+++ Data shown

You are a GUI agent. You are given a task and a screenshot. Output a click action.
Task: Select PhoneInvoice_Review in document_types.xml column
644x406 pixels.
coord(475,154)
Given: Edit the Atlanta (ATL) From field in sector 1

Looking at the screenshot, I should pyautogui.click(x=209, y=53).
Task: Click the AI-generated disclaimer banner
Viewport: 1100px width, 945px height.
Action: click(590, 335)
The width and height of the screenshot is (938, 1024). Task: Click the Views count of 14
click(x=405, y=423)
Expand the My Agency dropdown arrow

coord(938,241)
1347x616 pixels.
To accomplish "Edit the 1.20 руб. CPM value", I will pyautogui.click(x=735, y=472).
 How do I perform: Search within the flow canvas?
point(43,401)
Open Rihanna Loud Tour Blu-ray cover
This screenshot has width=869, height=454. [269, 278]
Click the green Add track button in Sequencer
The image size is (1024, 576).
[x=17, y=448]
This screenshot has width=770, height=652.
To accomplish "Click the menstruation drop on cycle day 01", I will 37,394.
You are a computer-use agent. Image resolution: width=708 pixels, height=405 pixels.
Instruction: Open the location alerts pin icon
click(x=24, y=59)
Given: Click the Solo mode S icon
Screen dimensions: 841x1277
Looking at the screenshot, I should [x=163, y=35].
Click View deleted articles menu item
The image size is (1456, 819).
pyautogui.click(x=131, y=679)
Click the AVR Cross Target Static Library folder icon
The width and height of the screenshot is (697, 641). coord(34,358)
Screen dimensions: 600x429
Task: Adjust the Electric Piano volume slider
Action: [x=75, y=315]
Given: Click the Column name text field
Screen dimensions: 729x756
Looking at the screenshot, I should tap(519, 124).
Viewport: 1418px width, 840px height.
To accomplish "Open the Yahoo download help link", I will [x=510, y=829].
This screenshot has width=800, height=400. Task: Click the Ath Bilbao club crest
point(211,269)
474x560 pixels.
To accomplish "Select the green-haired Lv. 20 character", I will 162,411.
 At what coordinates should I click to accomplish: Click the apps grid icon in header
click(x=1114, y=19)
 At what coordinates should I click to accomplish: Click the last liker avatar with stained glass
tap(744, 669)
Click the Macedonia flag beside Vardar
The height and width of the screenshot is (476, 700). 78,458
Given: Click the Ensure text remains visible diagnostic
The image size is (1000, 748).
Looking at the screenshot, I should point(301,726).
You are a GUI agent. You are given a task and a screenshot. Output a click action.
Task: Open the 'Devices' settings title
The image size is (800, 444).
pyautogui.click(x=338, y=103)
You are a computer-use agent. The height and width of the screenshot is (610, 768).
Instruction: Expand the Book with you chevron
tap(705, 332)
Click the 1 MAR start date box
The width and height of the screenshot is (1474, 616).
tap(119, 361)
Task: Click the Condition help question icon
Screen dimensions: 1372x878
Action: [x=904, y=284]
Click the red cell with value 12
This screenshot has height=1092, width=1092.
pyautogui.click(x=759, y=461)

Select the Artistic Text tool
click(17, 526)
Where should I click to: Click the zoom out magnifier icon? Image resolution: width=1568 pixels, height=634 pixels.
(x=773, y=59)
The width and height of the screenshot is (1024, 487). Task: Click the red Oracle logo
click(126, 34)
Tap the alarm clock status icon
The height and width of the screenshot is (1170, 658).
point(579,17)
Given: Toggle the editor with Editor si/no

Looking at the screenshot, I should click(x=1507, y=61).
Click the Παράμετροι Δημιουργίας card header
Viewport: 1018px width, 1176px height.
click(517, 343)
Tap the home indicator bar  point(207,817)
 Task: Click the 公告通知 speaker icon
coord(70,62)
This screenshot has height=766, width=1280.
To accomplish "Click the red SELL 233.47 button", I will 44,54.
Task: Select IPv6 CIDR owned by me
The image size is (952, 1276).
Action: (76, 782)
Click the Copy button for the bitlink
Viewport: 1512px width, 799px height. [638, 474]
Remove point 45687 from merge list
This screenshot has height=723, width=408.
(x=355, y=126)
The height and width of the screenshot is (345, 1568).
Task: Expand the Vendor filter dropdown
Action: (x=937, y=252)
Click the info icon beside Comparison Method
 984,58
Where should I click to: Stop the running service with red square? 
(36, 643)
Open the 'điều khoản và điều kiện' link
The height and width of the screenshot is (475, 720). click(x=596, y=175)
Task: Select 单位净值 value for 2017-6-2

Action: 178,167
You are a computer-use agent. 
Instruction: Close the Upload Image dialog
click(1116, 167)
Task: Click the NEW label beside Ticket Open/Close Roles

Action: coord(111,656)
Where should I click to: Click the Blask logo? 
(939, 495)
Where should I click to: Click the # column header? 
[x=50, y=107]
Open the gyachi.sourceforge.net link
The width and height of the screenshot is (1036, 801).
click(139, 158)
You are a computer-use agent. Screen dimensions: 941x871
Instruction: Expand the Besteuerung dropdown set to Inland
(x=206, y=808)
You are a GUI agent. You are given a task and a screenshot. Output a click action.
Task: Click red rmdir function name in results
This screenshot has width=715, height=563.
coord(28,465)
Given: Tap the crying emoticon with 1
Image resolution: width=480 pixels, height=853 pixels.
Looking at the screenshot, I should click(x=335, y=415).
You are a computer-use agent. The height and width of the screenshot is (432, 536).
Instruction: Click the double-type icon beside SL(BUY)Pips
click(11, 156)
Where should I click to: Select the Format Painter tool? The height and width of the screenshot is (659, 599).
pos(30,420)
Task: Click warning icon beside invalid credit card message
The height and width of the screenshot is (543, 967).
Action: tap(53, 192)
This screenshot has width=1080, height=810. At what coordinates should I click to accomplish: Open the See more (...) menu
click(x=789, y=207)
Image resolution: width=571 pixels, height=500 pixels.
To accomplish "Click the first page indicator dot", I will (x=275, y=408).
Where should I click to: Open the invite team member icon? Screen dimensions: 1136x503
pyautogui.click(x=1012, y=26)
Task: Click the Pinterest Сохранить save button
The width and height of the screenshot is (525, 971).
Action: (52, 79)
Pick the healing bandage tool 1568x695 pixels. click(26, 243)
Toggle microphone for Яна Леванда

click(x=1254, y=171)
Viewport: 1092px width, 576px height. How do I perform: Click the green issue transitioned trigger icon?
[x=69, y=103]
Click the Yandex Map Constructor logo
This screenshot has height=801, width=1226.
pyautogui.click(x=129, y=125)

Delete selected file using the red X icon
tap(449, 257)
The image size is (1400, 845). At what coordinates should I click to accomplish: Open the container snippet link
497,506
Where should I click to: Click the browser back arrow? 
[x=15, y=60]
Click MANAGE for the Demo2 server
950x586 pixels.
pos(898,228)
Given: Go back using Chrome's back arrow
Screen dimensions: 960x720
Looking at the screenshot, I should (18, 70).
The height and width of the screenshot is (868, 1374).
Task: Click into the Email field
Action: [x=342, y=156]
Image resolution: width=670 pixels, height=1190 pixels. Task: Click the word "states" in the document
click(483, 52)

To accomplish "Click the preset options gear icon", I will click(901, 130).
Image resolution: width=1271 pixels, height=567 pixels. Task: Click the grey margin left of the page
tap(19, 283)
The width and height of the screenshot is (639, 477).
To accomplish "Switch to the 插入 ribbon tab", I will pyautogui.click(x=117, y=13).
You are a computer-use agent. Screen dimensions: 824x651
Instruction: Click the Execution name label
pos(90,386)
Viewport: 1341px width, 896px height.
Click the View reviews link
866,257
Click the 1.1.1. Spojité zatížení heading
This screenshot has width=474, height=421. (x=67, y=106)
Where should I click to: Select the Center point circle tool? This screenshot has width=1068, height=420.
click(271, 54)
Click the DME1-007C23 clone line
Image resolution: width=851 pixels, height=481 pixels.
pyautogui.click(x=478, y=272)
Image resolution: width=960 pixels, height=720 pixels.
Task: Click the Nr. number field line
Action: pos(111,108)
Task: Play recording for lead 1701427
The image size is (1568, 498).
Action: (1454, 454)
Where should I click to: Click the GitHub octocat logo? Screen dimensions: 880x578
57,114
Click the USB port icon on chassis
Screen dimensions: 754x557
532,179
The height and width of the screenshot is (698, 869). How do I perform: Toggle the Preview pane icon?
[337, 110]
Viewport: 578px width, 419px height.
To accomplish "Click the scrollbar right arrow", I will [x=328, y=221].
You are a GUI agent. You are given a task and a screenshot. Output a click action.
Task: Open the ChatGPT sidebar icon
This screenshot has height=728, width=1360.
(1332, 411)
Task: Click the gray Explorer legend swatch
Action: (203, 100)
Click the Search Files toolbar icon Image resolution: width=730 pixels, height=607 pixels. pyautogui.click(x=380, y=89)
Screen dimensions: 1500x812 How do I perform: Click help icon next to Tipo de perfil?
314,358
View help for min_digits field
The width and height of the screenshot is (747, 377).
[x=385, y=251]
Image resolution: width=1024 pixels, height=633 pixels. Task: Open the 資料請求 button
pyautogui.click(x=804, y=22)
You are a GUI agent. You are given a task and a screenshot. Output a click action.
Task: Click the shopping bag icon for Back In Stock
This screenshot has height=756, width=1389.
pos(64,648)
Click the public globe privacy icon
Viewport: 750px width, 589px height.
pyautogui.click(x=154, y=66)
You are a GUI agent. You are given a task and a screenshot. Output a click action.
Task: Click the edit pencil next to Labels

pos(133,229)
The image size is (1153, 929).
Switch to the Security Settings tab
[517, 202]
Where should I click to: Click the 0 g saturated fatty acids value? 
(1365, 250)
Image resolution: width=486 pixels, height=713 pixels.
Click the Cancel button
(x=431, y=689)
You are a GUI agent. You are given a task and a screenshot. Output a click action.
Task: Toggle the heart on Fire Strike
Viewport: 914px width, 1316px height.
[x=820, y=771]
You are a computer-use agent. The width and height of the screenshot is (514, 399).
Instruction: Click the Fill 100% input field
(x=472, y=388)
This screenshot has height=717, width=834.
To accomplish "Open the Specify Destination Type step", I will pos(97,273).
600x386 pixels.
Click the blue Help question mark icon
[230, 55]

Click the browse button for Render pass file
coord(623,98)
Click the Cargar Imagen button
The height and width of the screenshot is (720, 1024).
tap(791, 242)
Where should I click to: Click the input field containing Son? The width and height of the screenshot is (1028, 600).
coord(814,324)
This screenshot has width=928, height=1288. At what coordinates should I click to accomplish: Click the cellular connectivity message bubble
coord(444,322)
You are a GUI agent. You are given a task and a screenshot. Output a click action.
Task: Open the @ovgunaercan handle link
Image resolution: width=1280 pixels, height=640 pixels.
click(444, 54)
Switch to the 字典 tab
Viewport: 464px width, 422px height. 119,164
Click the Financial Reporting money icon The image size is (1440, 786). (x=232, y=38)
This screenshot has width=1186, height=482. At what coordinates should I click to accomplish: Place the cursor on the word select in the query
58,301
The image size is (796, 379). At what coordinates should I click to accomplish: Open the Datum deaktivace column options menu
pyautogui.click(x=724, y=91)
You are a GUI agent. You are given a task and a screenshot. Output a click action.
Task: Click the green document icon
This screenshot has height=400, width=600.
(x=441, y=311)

++++++

Scan the data above and copy every line with "computer" in it.

**Response box**
You are a computer-use agent. Image resolution: width=708 pixels, height=405 pixels.
You are a computer-use agent. The height and width of the screenshot is (610, 768).
You are a computer-use agent. 
You are a computer-use agent. Screen dimensions: 941x871
You are a computer-use agent. The height and width of the screenshot is (432, 536).
You are a computer-use agent. Screen dimensions: 824x651
You are a computer-use agent. The width and height of the screenshot is (514, 399).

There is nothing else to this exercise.